TLDR: coreboot tries to increase the frequency without increasing the voltage, and that doesn't work for all memory.
Basically, with the problematic ram sticks, I can boot perfectly fine at DDR3-1866 speed, but even the slower setting 11-11-11-31 gives errors on the memtest. This is inconsistent with information I found about my memory from its SPD information, and from other people who overclock this exact same memory.
Even at 10-10-10-27, I still get errors at DDR3-1600 speeds. Far fewer than before, but some errors sill.
After reading more about XMP and SPD, it is my understanding that :
- JEDEC specs stop at 1600, and after that XMP is required
- even before 1600, XMP also offers profiles, and they are not optional:
some memory is otherwise unable to work at its advertised speed
This would mean the memory is just broken. But that's what I suspect of any memory that's supposed to run out of spec.
- XMP profiles are some kind of overclocking: they usually require
adjusting the voltage, to deal with this increased speed
Not kind of overclocking, simply overclocking. There's only one voltage specified for DDR3, IIRC.
- in XMP profile bytes, voltage increase information is given precisely
- nowhere in the code I saw anything increasing the voltage, while XMP
requires that
I conclude that while there may be errors in selecting the SPD settings, even if the SPD is manually corrected with known-good settings, or if overshooting with very generous latencies, some errors do remain as the ram is being asked to operate outside its voltage specifications (given the frequency)
1.5V is a JEDEC spec, but RAM is advertised based on the information contained in the XMP profiles, which at the moment do not seem fully supported.
JEDEC is the standard. If the XMP support is half-baked it should be disabled by default. Maybe we should even put a warning in the log if we encounter an XMP profile with anything else than 1.5V (if it's common that those DIMMs are broken ex factory).
I do not know how to adjust the voltage (it should require talking to the IMC of the CPU) but I think that as soon as this is done, stability should improve.

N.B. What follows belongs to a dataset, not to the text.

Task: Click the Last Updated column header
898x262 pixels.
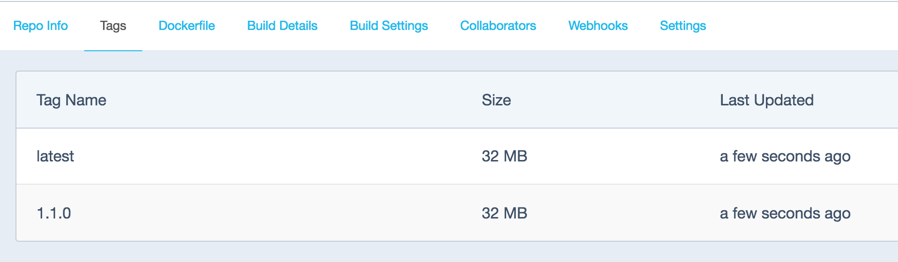Action: tap(766, 100)
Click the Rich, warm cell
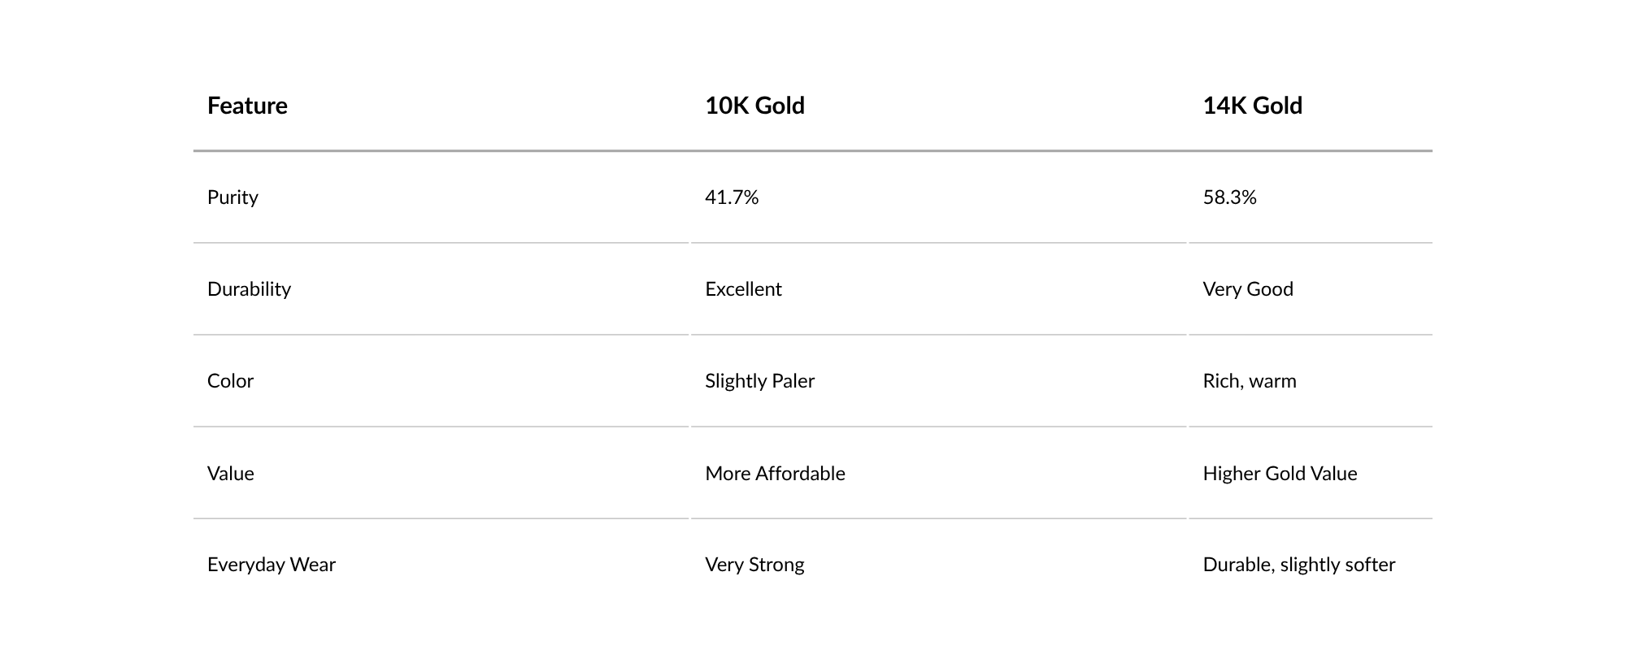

If someone can propose a patch doing that (either using the voltage read from SPD, or by manually entering voltage information), I will be happy to test it.
Depending on the board the voltage might not be configurable at all. Why should it be if there is only one voltage defined in the standard?
For now, I urge caution when operating even at DDR-1866 frequencies. Most boards do set up 933 as their max_mem_clock_mhz. It is not very prudent to do that until the voltage situation can be solved.
If the board can work at that frequency, that's just fine. If the voltage is a problem, it's due to the memory module. IMHO, the rule should be to ignore SPD frequency settings that include an out of spec voltage.
If you want to do further testing, you can try to find out which com- binations of processor and DIMMs work with the Vendor BIOS or the MRC blob (I wouldn't expect that it supports non-JEDEC stuff, but it would be nice to know if something can be fixed in coreboot easily).
Nico
Hello
On Fri, Nov 11, 2016 at 7:53 AM, Nico Huber nico.h@gmx.de wrote:
After reading more about XMP and SPD, it is my understanding that :
- JEDEC specs stop at 1600, and after that XMP is required
- even before 1600, XMP also offers profiles, and they are not optional:
some memory is otherwise unable to work at its advertised speed
This would mean the memory is just broken. But that's what I suspect of any memory that's supposed to run out of spec.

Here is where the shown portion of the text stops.